Data entries:
════════════════════
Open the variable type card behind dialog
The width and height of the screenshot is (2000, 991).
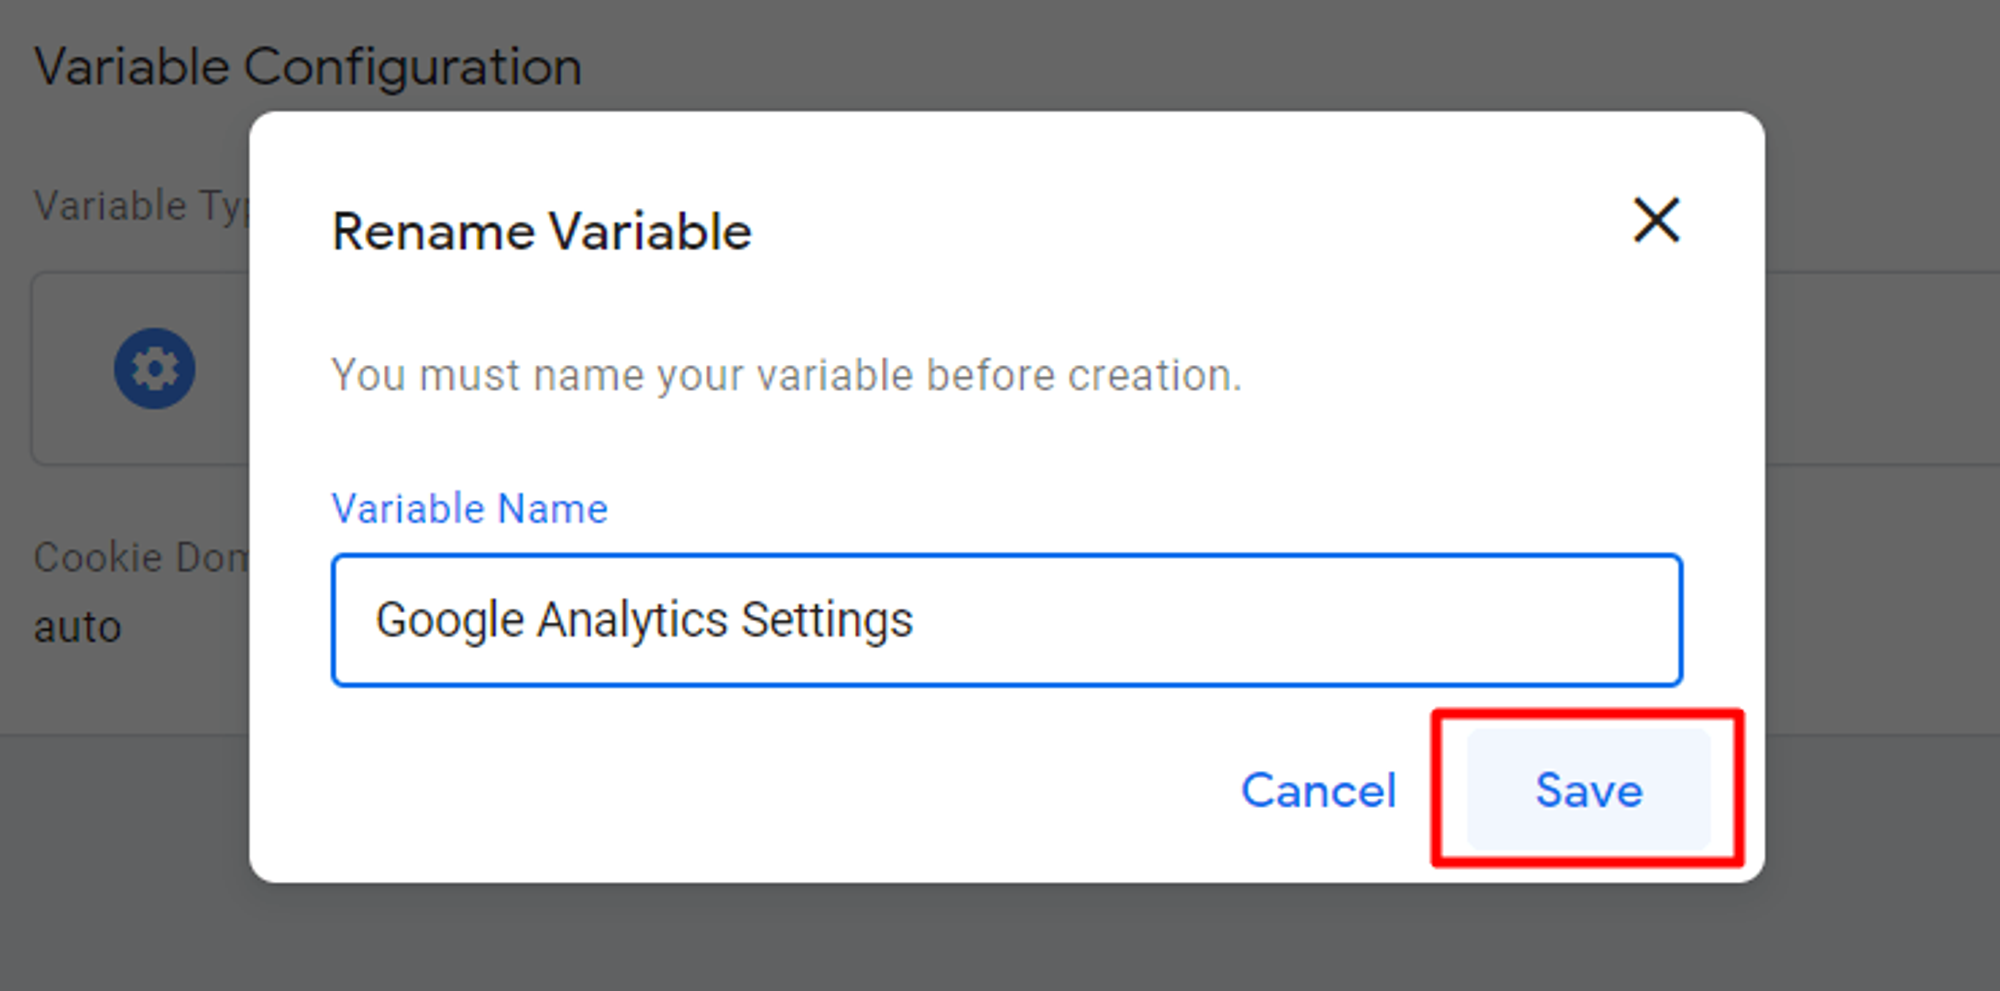[140, 368]
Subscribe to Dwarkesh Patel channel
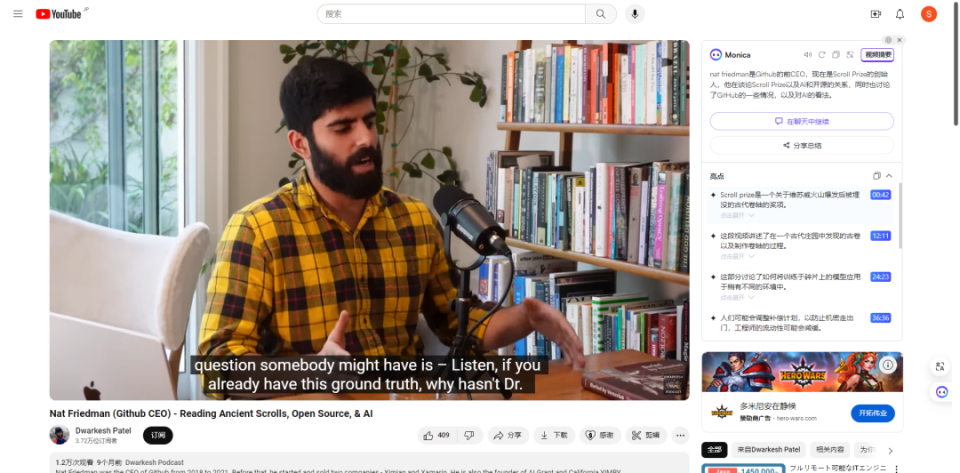 pos(158,436)
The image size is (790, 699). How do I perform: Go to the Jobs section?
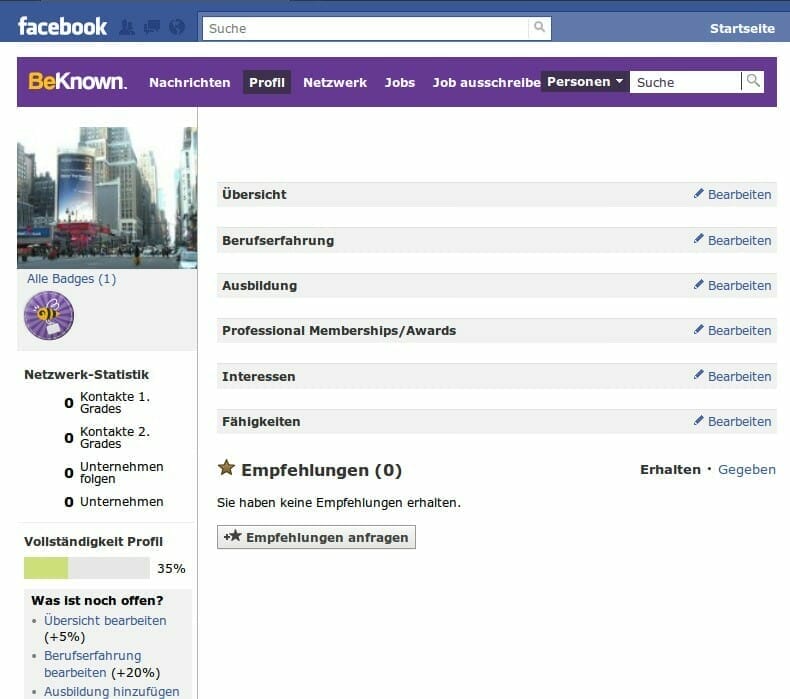pos(399,83)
════════════════════
Directions:
Give the data again exactly as it appears, but without any images.

Answer to the exercise:
Open the variable type card behind dialog
The width and height of the screenshot is (2000, 991).
[140, 368]
Subscribe to Dwarkesh Patel channel
 pos(158,436)
The image size is (790, 699). How do I perform: Go to the Jobs section?
pos(399,83)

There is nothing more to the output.